The primary business context for cloud native case studies like Netflix is the ‘Platform Business Model‘, the conceptual design model for the particular commercial models they implement as well, one that is directly enabled by the technology.
Considering the business wealth a ‘simple’ mobile phone app has generated for Uber, this relationship is not hard to identify in action, and is often communicated through social media, highlighting that neither owns any taxis or hotels but in a few short years now command the largest fleets and room availability, vastly larger than their traditional competitors who took decades to do so.
The platform revolution
The repeatable secret sauce is the Platform Business Model, described in detail through academic literature and popular business books; for example, the MIT book ‘Platform Revolution’ sets the scene for the market trend that Cloud Foundry is addressing and is ideal for.

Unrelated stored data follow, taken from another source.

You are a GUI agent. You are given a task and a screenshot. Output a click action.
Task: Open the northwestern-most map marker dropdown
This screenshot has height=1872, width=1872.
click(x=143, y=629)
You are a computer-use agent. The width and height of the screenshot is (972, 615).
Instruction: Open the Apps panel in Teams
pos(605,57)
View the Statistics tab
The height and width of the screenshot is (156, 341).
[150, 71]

The Platform Business Model has emerged as the moniker for defining the hyper-scale disruptors like Netflix, Uber, Airbnb, Facebook, Twitter et al, as the book describes:
“Facebook, PayPal, Alibaba, Uber-these seemingly disparate companies have upended entire industries by harnessing a single phenomenon: the platform business model.”

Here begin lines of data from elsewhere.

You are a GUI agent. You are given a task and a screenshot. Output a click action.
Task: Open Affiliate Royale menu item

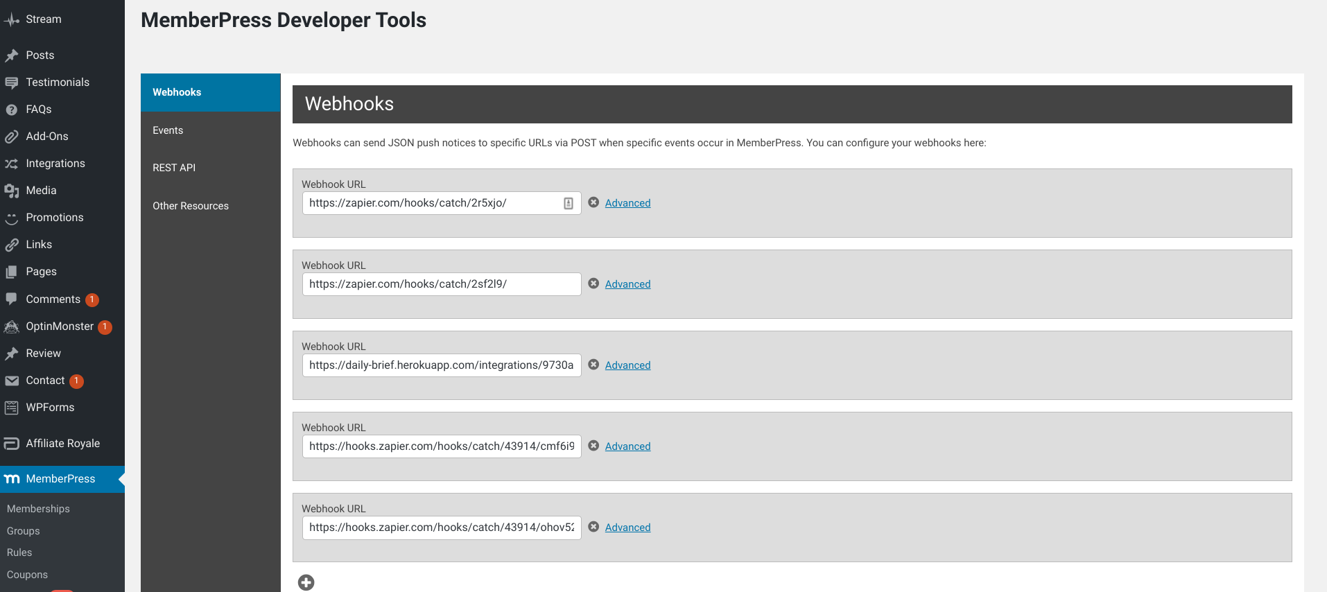coord(62,444)
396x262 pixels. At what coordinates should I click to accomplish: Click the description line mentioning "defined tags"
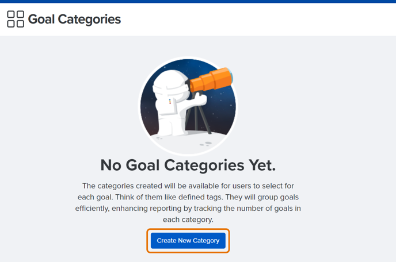click(188, 197)
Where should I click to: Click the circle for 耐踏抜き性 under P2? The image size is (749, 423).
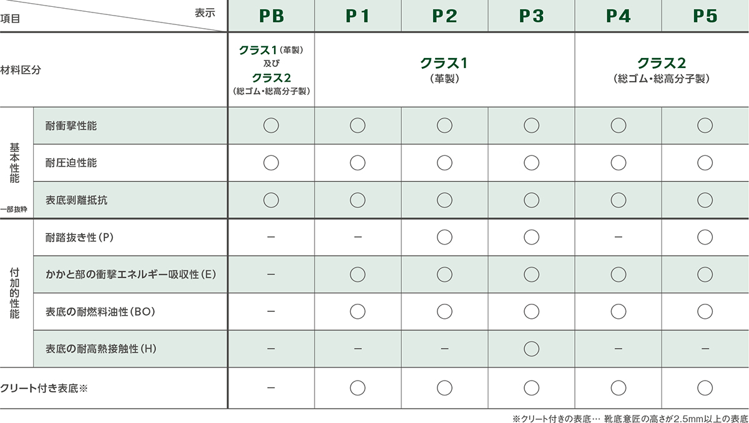pyautogui.click(x=444, y=237)
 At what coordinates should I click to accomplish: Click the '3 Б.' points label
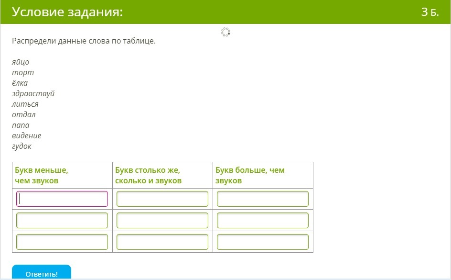coord(430,12)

The book builds on prior MIT research, such as this detailed 2007 research report on Platform Networks, this highly recommended presentation Platform Strategy and Open Business Models, and in a simpler format in this presentation, which defines:
“A “network platform” is defined by the subset of components used in common across a suite of products (Boudreau, 2006) that also exhibit network effects. Value is exchanged among a triangular set of relationships including users, component suppliers (co-developers), and platform firms.”
Throughout these materials they provide an anatomy of these business models, exploring dynamics such as “multi-sided pricing“.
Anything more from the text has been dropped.